In a television universe in which the average number of channels received by a typical U.S. household has nearly doubled to 70, stagnant aggregate ratings can partly be attributed to viewer migration to specialty networks on digital cable and satellite.
That is a taste of the television industry’s new reality that needs to be more fully reflected in its economics-from revenue generation and pricing to earnings expectations and content costs.
Mr. Bilotti’s conclusion: The television operations of major entertainment conglomerates are vulnerable and “have far less operating leverage than commonly assumed.” Even without the threats of war or a double-digit recession, revenue growth and higher margins will be limited for many media companies.
Mounting fears
But the need for a more pragmatic reconciliation of television’s old and emerging new reality does not stop there.
Based on top media executives’ remarks at three major Wall Street media conferences in the past month, there is mounting trepidation about how adversely revenues and earnings, audience reach and advertiser pricing will be impacted by the increased penetration of TiVo-like devices and video-on-demand choices.
The trends are clearly entrenched and can only become more urgent factors in future television economics.
But instead of pragmatically addressing the impact, some broadcasting executives are opting, instead, to take exception with specific timeline and penetration projections. It is a futile exercise considering that no one knows for sure how long it will be before such viewing habits reach critical mass. We only know they will.
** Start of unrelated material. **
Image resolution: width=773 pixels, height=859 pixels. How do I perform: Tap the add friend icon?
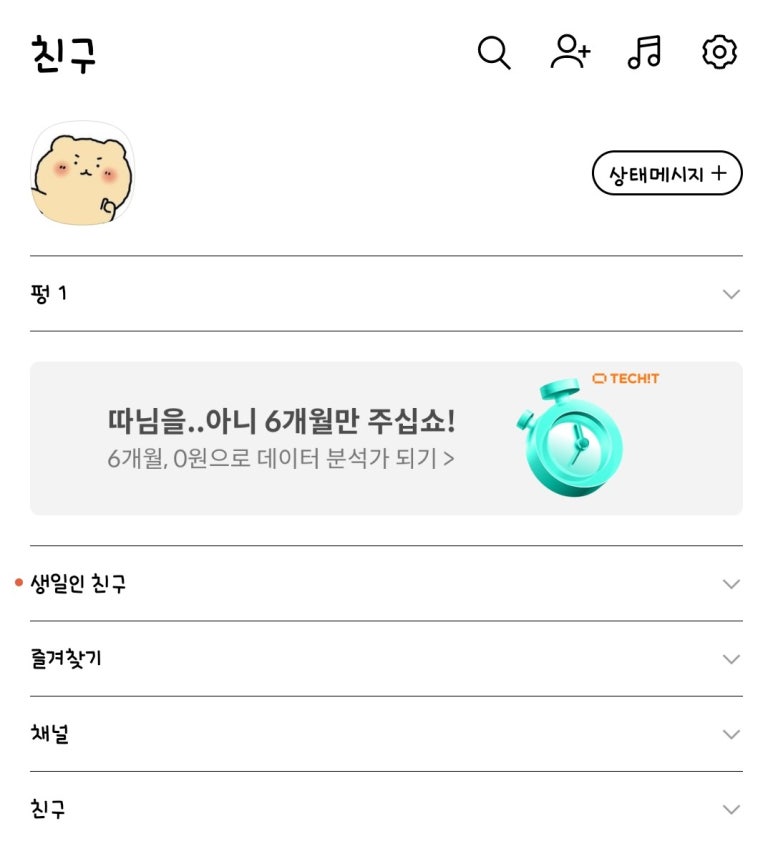(x=570, y=52)
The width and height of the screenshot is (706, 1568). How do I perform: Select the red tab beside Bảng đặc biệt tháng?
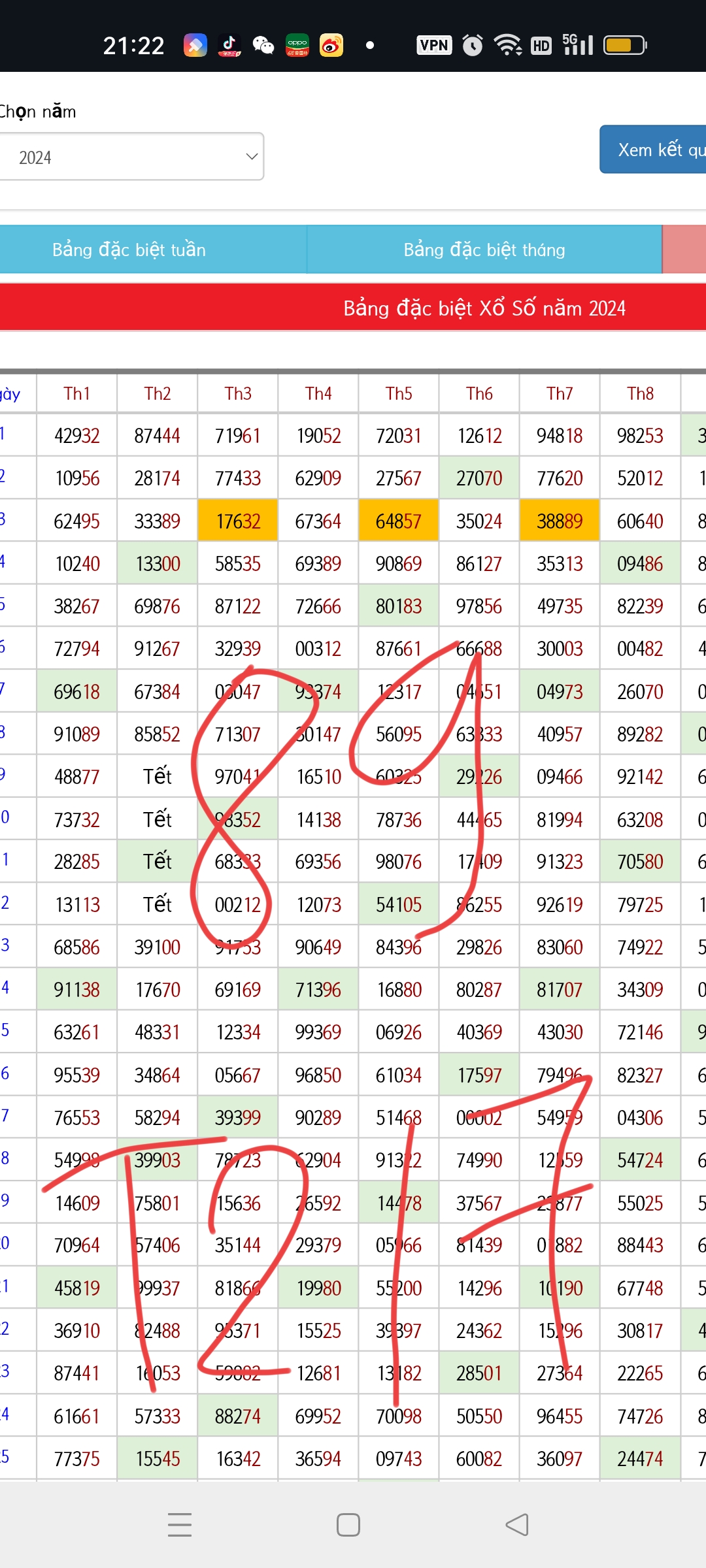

Specifically, CBS’ veteran research guru David Poltrack has used the occasion of several recent public forums to criticize my reporting of Forrester Research’s controversial personal video recorder and VOD forecast. That same Forrester research has been widely referenced by other top industry executives and analysts, including Mr. Bilotti, as a springboard for constructive, detailed discussion of the critical overriding issues.
That is what the industry needs more of.
While some forecasts appear too Draconian, Mr. Bilotti said that even a more modest estimate of 6 million to 8 million penetration of PVRs in the U.S. by 2004 “may be enough to begin an advertiser backlash.”
“The bottom line: We think TV networks face significant pressure both in the short term, due to ratings declines as fragmentation increases, and in the long term, as technology potentially undermines the business model,” Mr. Bilotti said in his recent report.
If the media industry has learned anything in recent years, it’s that change doesn’t come without a price, and that the price gets higher the more the companies involved look for big returns and fast fixes.
Media companies can use change to their advantage if they take the time to study it.
What is required, first and foremost, is willingness on the part of all media players to redefine every aspect of their business, if need be. That means finally letting go of past practices and expectations, if necessary. And it means finding new and maybe even better ways to grow.